Meet the Therapist: Michelle Mould
What attracted you to become a therapist?
I became a therapist because I wanted to use my psychology degree in a positive way, as well as doing something that fitted around caring for my adult daughter who has autism. I have also had therapy myself in difficult times and wanted to be able to help others.
I have a private practice which means that I can work flexibly to suit the times when my daughter has a carer or when my husband is home to do the caring.
Where did you train?
I did my psychology degree with the Open University. I then studied to get an advanced diploma in psychotherapeutic counselling with the National Counselling Society, after which I became a certified practitioner in Neuro Linguistic Programming with the UK Centre of Excellence for NLP and Hypnotherapy. So I am also a hypnotherapy practitioner with both the UK Centre of Excellence and The National Hypnotherapy Society. More recently I have become an approved Anxiety UK therapist and am also helping to pilot their new Digital Online Therapy System known as DOTS.
Can you tell us about the type of therapy you practice?
Being able to use different approaches such as cognitive behavioural therapy , NLP or hypnotherapy helps me to meet the needs of my clients. I also use mindfulness, acceptance and commitment therapy, some Gestalt techniques and a psychodynamic approach, where issues from the past are the reason for a client seeking therapy.
What sort of people do you usually see?
With a background in understanding autism and a qualification with the University of Birmingham in autism I do attract adults, couples and young people with autism as clients. This was not a chosen speciality but one that has just evolved due to my background.
What do you like about being a therapist?
I think that the best part of being a therapist is when you can see your client change over time to being in a better place psychologically. When you witness your client change from having an inflexible way of thinking and being to a more flexible and adaptive view or perspective, it is a real privilege.
What is less pleasant?
Some of the harder aspects of being a therapist are clients who are unemployed or young people in education who need therapy but can’t really afford it. I offer a reduced fee in these circumstances to try to make therapy more accessible for these people.
How long you’ve been with welldoing.org and what you think of us?
I am new to welldoing.org but was attracted by the articles on the website.
Do you ever suggest books or apps to clients?
I often suggest the Calm app to my clients and have lifetime membership of Calm myself. I have also recommended Eric Berne’s Games People Play when doing relationship counselling on occasions. One of my go-to books is The Things You Can See Only When You Slow Down by Haemin Sunim.
What you do for your own mental health?
I use the Calm app and do some watercolour painting for self-care. When I am painting I am always in the moment, and it is as if nothing else exists for a time. I also have a very best friend that I can talk to about my life, as well as a wonderful supervisor for my counselling practice.

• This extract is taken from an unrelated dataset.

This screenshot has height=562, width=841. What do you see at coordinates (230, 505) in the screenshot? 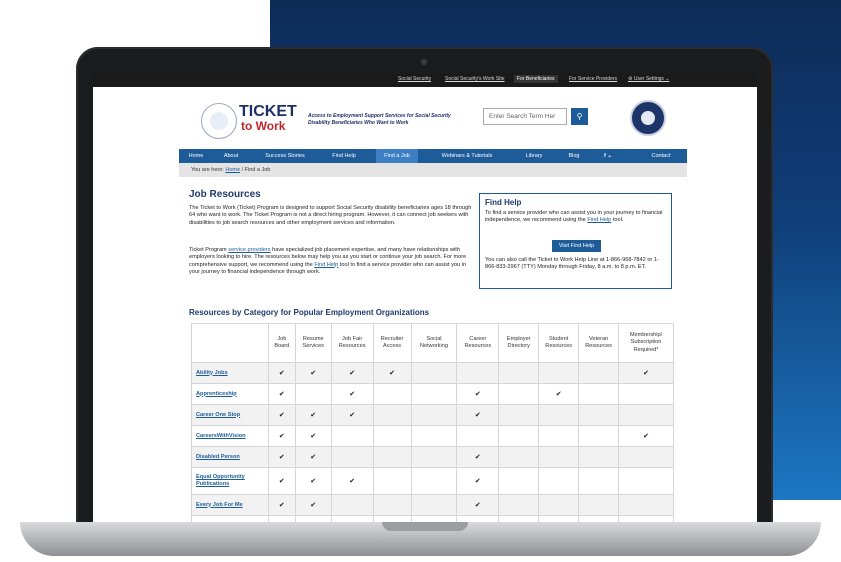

You are a therapist in Norfolk and Suffolk. What can you share with us about seeing clients in those areas?
We are a rural county and so it often means that clients are travelling some distance to access therapy. I need to leave decent gaps between clients as some can arrive early or late depending on traffic and tractors.
What’s your consultation room like?
My consultation room is homely. It is also my office. I have many objects and some of my paintings around the room. As some people are not good in clinical surroundings which remind them of doctors, hospitals or dentists, I decided to keep my room cosy with what I hope is friendly but also professional atmosphere.
What do you wish people knew about therapy?
I wish that people could understand that therapy is not the often-portrayed version seen on our TV screens. Not all therapists ask you to lie down, for example. We don’t all sit with a notebook or clipboard all the time. Oh and I have never asked a client to punch a cushion or hit the chair with a plastic truncheon. Not every session ends with the client crying. It is not necessary to cry to get the best out of therapy. I also would like to point out that we are just people the same as our clients, it's just that we have qualifications and skills in counselling.
What did you learn about yourself in therapy?
In my own therapy I learned that I needed to be more assertive and that when I am overwhelmed with tasks or problems, I can just deal with one at a time.